>> begin EXTRACTED INFORMATION

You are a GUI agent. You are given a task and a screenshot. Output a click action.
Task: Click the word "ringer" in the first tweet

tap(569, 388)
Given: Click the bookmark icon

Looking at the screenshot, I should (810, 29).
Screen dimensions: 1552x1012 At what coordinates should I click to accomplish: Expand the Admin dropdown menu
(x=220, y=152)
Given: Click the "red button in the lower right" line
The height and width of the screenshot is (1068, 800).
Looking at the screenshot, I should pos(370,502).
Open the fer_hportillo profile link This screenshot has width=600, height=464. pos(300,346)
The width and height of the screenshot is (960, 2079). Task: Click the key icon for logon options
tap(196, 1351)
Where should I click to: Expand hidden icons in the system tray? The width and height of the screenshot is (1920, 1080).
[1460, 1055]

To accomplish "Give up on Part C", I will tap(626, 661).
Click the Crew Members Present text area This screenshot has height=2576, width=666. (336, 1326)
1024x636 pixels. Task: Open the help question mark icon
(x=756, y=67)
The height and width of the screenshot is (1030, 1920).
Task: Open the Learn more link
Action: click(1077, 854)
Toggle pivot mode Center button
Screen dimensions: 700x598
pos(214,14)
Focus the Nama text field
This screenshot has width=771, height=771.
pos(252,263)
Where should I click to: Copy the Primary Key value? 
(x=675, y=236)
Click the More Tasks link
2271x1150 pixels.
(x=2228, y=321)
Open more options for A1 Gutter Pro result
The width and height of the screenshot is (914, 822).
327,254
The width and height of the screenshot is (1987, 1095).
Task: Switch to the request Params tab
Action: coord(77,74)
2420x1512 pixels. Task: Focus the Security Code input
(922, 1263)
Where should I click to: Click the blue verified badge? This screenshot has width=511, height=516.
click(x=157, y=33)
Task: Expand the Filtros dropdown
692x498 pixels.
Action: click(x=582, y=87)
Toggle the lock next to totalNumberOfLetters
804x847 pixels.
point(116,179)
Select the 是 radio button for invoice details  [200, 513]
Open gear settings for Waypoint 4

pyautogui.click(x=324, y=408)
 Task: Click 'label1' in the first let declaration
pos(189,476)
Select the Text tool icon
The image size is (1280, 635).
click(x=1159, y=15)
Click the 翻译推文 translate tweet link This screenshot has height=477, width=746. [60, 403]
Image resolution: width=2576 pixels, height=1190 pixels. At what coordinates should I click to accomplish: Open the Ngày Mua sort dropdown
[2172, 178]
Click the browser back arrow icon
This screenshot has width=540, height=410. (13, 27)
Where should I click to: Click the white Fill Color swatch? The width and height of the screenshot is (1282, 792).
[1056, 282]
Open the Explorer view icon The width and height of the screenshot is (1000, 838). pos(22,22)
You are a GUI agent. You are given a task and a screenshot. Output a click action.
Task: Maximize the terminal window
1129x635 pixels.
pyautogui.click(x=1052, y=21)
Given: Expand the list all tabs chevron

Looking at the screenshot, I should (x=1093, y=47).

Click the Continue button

>> end EXTRACTED INFORMATION

** STATED EXERCISE **
Print all of the records above again, reproducing every line verbatim and without alteration.

** RESULT **
You are a GUI agent. You are given a task and a screenshot. Output a click action.
Task: Click the word "ringer" in the first tweet

tap(569, 388)
Given: Click the bookmark icon

Looking at the screenshot, I should (810, 29).
Screen dimensions: 1552x1012 At what coordinates should I click to accomplish: Expand the Admin dropdown menu
(x=220, y=152)
Given: Click the "red button in the lower right" line
The height and width of the screenshot is (1068, 800).
Looking at the screenshot, I should pos(370,502).
Open the fer_hportillo profile link This screenshot has width=600, height=464. pos(300,346)
The width and height of the screenshot is (960, 2079). Task: Click the key icon for logon options
tap(196, 1351)
Where should I click to: Expand hidden icons in the system tray? The width and height of the screenshot is (1920, 1080).
[1460, 1055]

To accomplish "Give up on Part C", I will tap(626, 661).
Click the Crew Members Present text area This screenshot has height=2576, width=666. (336, 1326)
1024x636 pixels. Task: Open the help question mark icon
(x=756, y=67)
The height and width of the screenshot is (1030, 1920).
Task: Open the Learn more link
Action: click(1077, 854)
Toggle pivot mode Center button
Screen dimensions: 700x598
pos(214,14)
Focus the Nama text field
This screenshot has width=771, height=771.
pos(252,263)
Where should I click to: Copy the Primary Key value? 
(x=675, y=236)
Click the More Tasks link
2271x1150 pixels.
(x=2228, y=321)
Open more options for A1 Gutter Pro result
The width and height of the screenshot is (914, 822).
327,254
The width and height of the screenshot is (1987, 1095).
Task: Switch to the request Params tab
Action: coord(77,74)
2420x1512 pixels. Task: Focus the Security Code input
(922, 1263)
Where should I click to: Click the blue verified badge? This screenshot has width=511, height=516.
click(x=157, y=33)
Task: Expand the Filtros dropdown
692x498 pixels.
Action: click(x=582, y=87)
Toggle the lock next to totalNumberOfLetters
804x847 pixels.
point(116,179)
Select the 是 radio button for invoice details  [200, 513]
Open gear settings for Waypoint 4

pyautogui.click(x=324, y=408)
 Task: Click 'label1' in the first let declaration
pos(189,476)
Select the Text tool icon
The image size is (1280, 635).
click(x=1159, y=15)
Click the 翻译推文 translate tweet link This screenshot has height=477, width=746. [60, 403]
Image resolution: width=2576 pixels, height=1190 pixels. At what coordinates should I click to accomplish: Open the Ngày Mua sort dropdown
[2172, 178]
Click the browser back arrow icon
This screenshot has width=540, height=410. (13, 27)
Where should I click to: Click the white Fill Color swatch? The width and height of the screenshot is (1282, 792).
[1056, 282]
Open the Explorer view icon The width and height of the screenshot is (1000, 838). pos(22,22)
You are a GUI agent. You are given a task and a screenshot. Output a click action.
Task: Maximize the terminal window
1129x635 pixels.
pyautogui.click(x=1052, y=21)
Given: Expand the list all tabs chevron

Looking at the screenshot, I should (x=1093, y=47).

Click the Continue button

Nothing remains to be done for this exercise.